Pestilence chronology
| Malleus Maleficarum (1988) | Consuming Impulse (1989) | Testimony of the Ancients (1991) |

= Consuming Impulse =

Consuming Impulse (stylized as Consvming Impvlse) is the second album by Dutch death metal band Pestilence, released in 1989. It was their first release with then-new guitarist Patrick Uterwijk, their last one to feature vocalist/live bassist Martin van Drunen and the last one to have Patrick Mameli recording bass.

The album was reissued along with Testimony of the Ancients on Roadrunner Records' Two from the Vault series. Decibel gave positive reviews to it as a cult classic.

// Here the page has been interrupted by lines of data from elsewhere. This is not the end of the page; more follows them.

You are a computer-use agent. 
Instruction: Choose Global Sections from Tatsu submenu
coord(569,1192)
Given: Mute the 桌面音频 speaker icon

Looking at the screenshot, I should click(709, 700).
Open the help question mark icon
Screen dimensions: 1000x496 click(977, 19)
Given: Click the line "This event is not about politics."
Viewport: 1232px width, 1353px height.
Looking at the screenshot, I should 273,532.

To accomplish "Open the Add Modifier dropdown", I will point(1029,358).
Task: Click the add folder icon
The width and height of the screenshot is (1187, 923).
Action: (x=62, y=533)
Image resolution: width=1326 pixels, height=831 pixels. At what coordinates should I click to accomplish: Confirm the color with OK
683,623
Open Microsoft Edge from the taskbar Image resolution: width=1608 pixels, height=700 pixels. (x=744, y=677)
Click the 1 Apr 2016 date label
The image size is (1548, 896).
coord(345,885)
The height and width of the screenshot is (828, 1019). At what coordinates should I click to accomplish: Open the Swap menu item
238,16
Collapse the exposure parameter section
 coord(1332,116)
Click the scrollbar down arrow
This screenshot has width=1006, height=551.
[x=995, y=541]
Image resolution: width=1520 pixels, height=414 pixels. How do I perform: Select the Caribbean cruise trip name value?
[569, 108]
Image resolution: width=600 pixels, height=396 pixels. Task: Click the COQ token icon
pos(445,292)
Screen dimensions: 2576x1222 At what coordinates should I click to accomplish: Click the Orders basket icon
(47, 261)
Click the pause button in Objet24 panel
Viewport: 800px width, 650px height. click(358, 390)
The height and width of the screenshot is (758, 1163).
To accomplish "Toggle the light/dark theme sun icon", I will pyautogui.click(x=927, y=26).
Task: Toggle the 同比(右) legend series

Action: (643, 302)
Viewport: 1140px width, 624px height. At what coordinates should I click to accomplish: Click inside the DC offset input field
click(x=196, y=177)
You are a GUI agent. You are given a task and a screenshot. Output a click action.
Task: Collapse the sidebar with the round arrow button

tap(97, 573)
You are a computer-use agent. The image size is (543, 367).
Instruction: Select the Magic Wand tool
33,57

The track "Out of the Body" is considered a fan favorite.

Professional ratings
Review scores
| Source | Rating |
| AllMusic | Star Half star |

==Music==
The sound on Consuming Impulse has been compared to the early work of Death. The album's instrumentation draws influence from Slayer, and contains what is described as "frantic, atonal, and noisy soloing." The album's "doomy" sections have drawn comparisons to Celtic Frost.

== Artwork ==
Decibel called the album's cover artwork "tacky". It is considered to be an iconic death metal album cover.

==Reception and legacy==
John Serba of AllMusic gave the album 4 and a half stars out of five. He wrote: "Consuming Impulse stands firmly next to Death's Leprosy, Sepultura's Beneath the Remains, Obituary's Slowly We Rot, and Morbid Angel's Altars of Madness as key evolutionary albums in the legitimization of death metal in the late '80s. [...] Consuming Impulse is the guts of Pestilence's career, the group confidently leaping from the gutter with teeth bared, ready to stand toe-to-toe with the other truly great -- and more appreciated -- acts in the death metal genre."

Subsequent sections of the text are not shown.